When he was eight years old, my dad taught himself to take apart watches and put them back together. He supported his mother by doing watch repairs at that age out of her little jewelry stand, and a few years later by delivering clothes for a Chinese laundry.

My father, Maurice Zeldman, as a young man.

As a laundry delivery boy, he earned no salary—he lived off tips. Emanuel Romano, a starving modern painter and customer of the laundry service, could not afford to tip Murray, but in lieu of cash, he offered to teach the boy how to paint. My father accepted the lessons and painted for most of the rest of his life. (Our home in Pittsburgh would one day be filled with Murray’s paintings. All would be lost in the flood that later destroyed his home.)

In his early years, Murray couldn’t read. He was probably autistic and dyslexic, but nobody back then knew from that. And a public school in Queens in the 1930s was certainly not going to have the resources to help a child with those issues. When beating him didn’t improve his skills, the school labeled him “sub-normal” and stuck him in Special Ed. He would likely have remained there and become a janitor, or a grifter like his father (my grandfather). But one remarkable public school teacher spotted Murray’s gifts. “This boy is brilliant,” he said. 

That changed everything.

(Everything except my grandfather, from whom my dad got nothing but violence and psychological cruelty. When Murray was one of two kids from his neighborhood to be accepted into Bronx Science—a rigorously academic public high school specializing in engineering, mathematics, and the sciences—his father said simply, “They’ve made a mistake.”)

Murray enlisted in the Navy at 17 to fight the Nazis, but they surrendered before he reached Germany. The navy then shipped him off to Japan, but the atomic bomb got there first.

On returning after the war, he attended CUNY on the G.I. Bill, studying electrical engineering. He eventually took his Masters—not bad for a slum kid from a poor family. He would go on to work in robotics, fluid hydraulics, and even early typesetting computers. He came the director of a Research & Development laboratory in Pittsburgh, and afterwards, spent 25 years working for himself as an author, consultant, and lecturer.

Below is his biography from twenty years ago. At the time, he was still vigorous, still flying all over the world as a consultant and lecturer. If you wish, you may skip down to the bottom, where I tell what became of him.

Maurice Zeldman, President

A world authority in the field of project management, Mr. Zeldman has consulted and led seminars for over 180 client organizations. His in-company and public seminars have been presented around the world. Advanced project managers use his special techniques to create realistic estimates, time frames, and implementations which enable the completion of these development projects on schedule and within budgets.

Before launching his EMZEE Associates consultancy, Mr.
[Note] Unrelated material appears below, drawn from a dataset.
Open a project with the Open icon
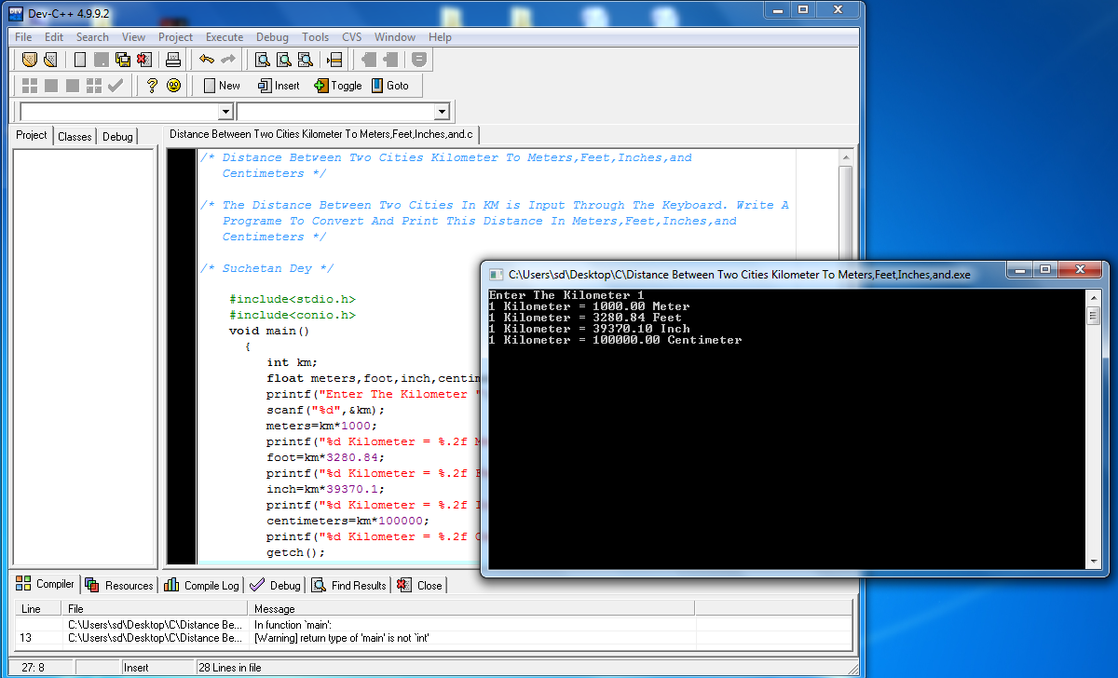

Zeldman served with Rockwell International as the Corporate Director of Technical Development for the Industrial & Marine Divisions. Responsible for all of the division’s new product and process development projects, he designed, built, and staffed an Engineering Development Center for the corporation.

Previously Mr. Zeldman served with Perkin Elmer in the development of an Atomic Absorption Spectrometer, and with American Machine & Foundry as Chief Engineer of the Versatran Robot business venture.
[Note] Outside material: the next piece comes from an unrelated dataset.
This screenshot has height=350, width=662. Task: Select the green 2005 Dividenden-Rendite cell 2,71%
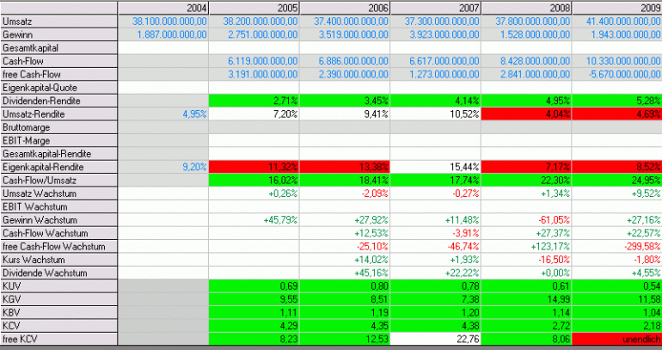point(254,101)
He is the author of “Keeping Technical Projects on Target” and “Robotics: What Every Engineer Should Know.” (Book links at Amazon.)

My mother died in 2000 after seven years with Alzheimer’s.

My father remarried the next year.

His second wife divorced him when he came down with dementia at age 91.

He was also experiencing seizures. While he was hospitalized for one of them, his house flooded, and everything he owned was destroyed.

My brother Pete found our father a clean, decent nursing home to live in.

There, his dementia progressed quickly.

The last time he saw me with my daughter, he mistook her for my wife and asked how we two had met.

He accused the nursing home staff of soiling his underwear while he slept.

He often sneaked out of the facility to buy scissors, which he smuggled back into the home. (Scissors were contraband because the home feared that their demented patients would use the blades to harm themselves. He had no practical use for the scissors, but was incensed at being told he could not have them.)

During the first year of the Covid pandemic, he contracted pneumonia.

He died at age 93 while in palliative care. He was alone.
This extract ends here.